Before members took a vote on the plan Wednesday, Board President Jay Mason asked that a youth apprenticeship coordinator be added. This position would oversee the Youth Apprentice Program, which provides opportunities for high school students to gain experience in the industry they plan to pursue after graduation.
According to FCPS budget officer Heather Clabaugh, the position will cost $109,996, including salary, benefits, fringes and one-time start-up costs.
The board was also given some updated information on where the budget stands now that Gov. Larry Hogan (R) has released his proposed fiscal 2022 budget.
FCPS will most likely see an increase in both state funding and its leftover fund balance from what was originally expected, Clabaugh said.
Staff had originally predicted a $2.5 million decrease in state funding, but based on the governor’s budget, FCPS is likely to receive just about the same level of funding as it did in fiscal 2021.
Additionally, the school system’s fund balance has increased by $4.5 million, bringing the total to approximately $10 million. This number could increase even more as the school year goes on based on spending, Clabaugh said.

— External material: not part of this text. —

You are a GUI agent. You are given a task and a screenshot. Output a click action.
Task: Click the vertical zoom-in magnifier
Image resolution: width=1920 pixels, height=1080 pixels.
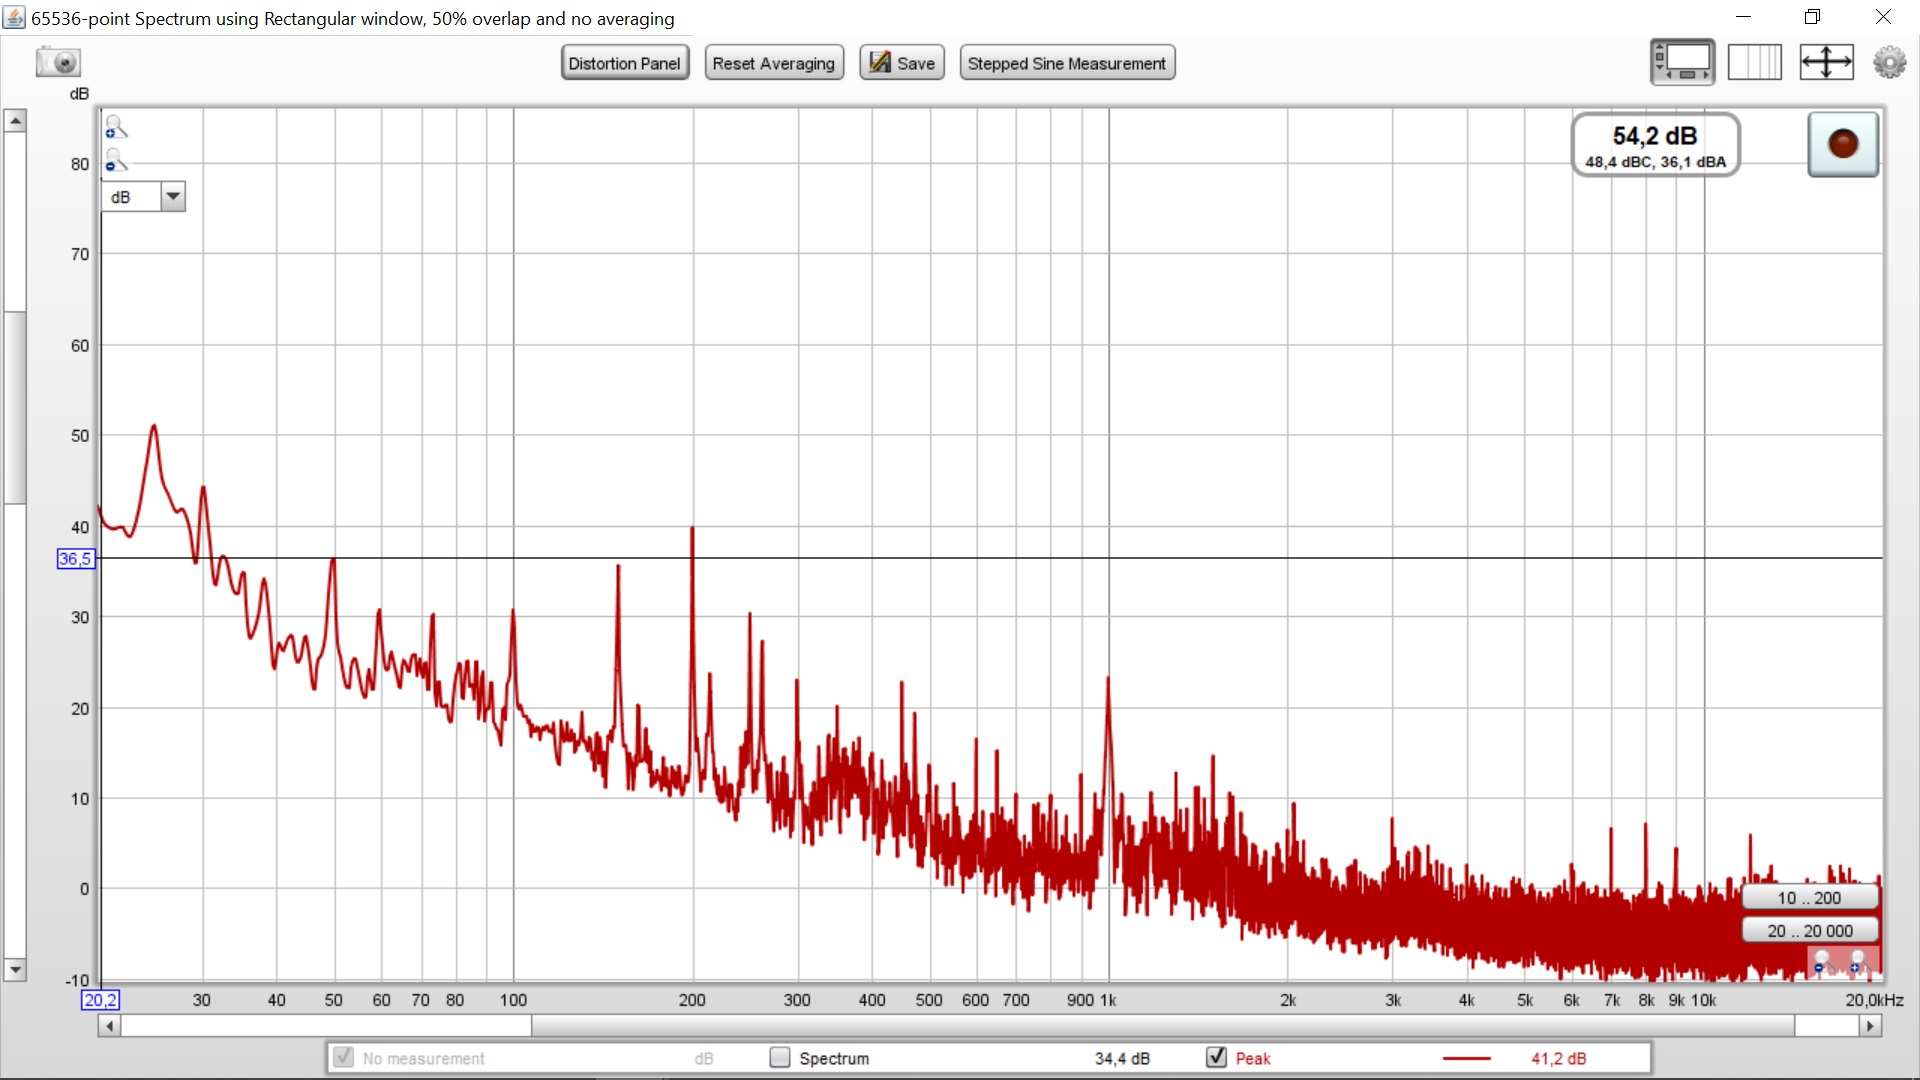[116, 127]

The governor’s budget also included the Blueprint for Maryland’s Future, with some changes and additions. The Blueprint for Maryland’s Future is a comprehensive 10-year education funding plan that has gone back and forth between Hogan and the Maryland state legislature over the past year, with each branch fighting to make it their own.
Hogan’s new version includes funding for supplemental instruction and tutoring, and grants that protect against declining enrollment and support transportation for people with disabilities.
If the governor’s budget passes as is, FCPS would receive $3.2 million for supplemental instruction and tutoring, $1.2 million to help with the declined enrollment seen this school year and $800,000 for transportation costs.
Clabaugh explained these items have not yet been reflected in the budget’s working file. Staff is hoping to get more information from the state legislature on these items. It’s possible some strings might be attached to the funds for supplemental instruction and tutoring, she said.
Board Vice President Karen Yoho said she and other education advocates from around the state have been speaking with members of the state legislature about the importance of funding this year.
“We made sure to reinforce a declining enrollment and holding harmless so all of them heard that ... [Sen. Paul Pinsky], in particular, was very interested in tutoring to make up for learning loss, so my hope is there won’t be a lot of strings attached,” she said.
Due to the new numbers from the state, the variance in the budget decreased by approximately $6.7 million. The Board of Education and the Frederick County government will now have to figure out how to make up the remaining $27 million.
Discussion on the budget by board members before the vote was brief.
Board member David Bass encouraged the public to participate in the upcoming public hearing. He also asked that the school system consider including funding to expand American Sign Language in schools in future spending plans.
Board member Sue Johnson asked a question about increasing teacher salaries. Clabaugh said any salary increases are based on annual negotiated contracts with employee bargaining units. Board members will have the opportunity to talk about teacher pay in closed session meetings.
Board member Liz Barrett said while she supports the proposed budget, she would like to see more detailed cost and return on investment analyses done on FCPS’ spending.
“Taxpayers deserve to have information ... as our budget continues to expand ... the more data and accountability is going to be crucial,” she said.
Superintendent Terry Alban responded to Barrett’s requests, saying if the board is in favor of a deeper analysis, an outside expert would have to be contracted.
“I appreciate and agree with Ms. Barrett that that’s a question many community members are going to ask. I just don’t think that our staff has the technical expertise to do that kind of analysis,” she said.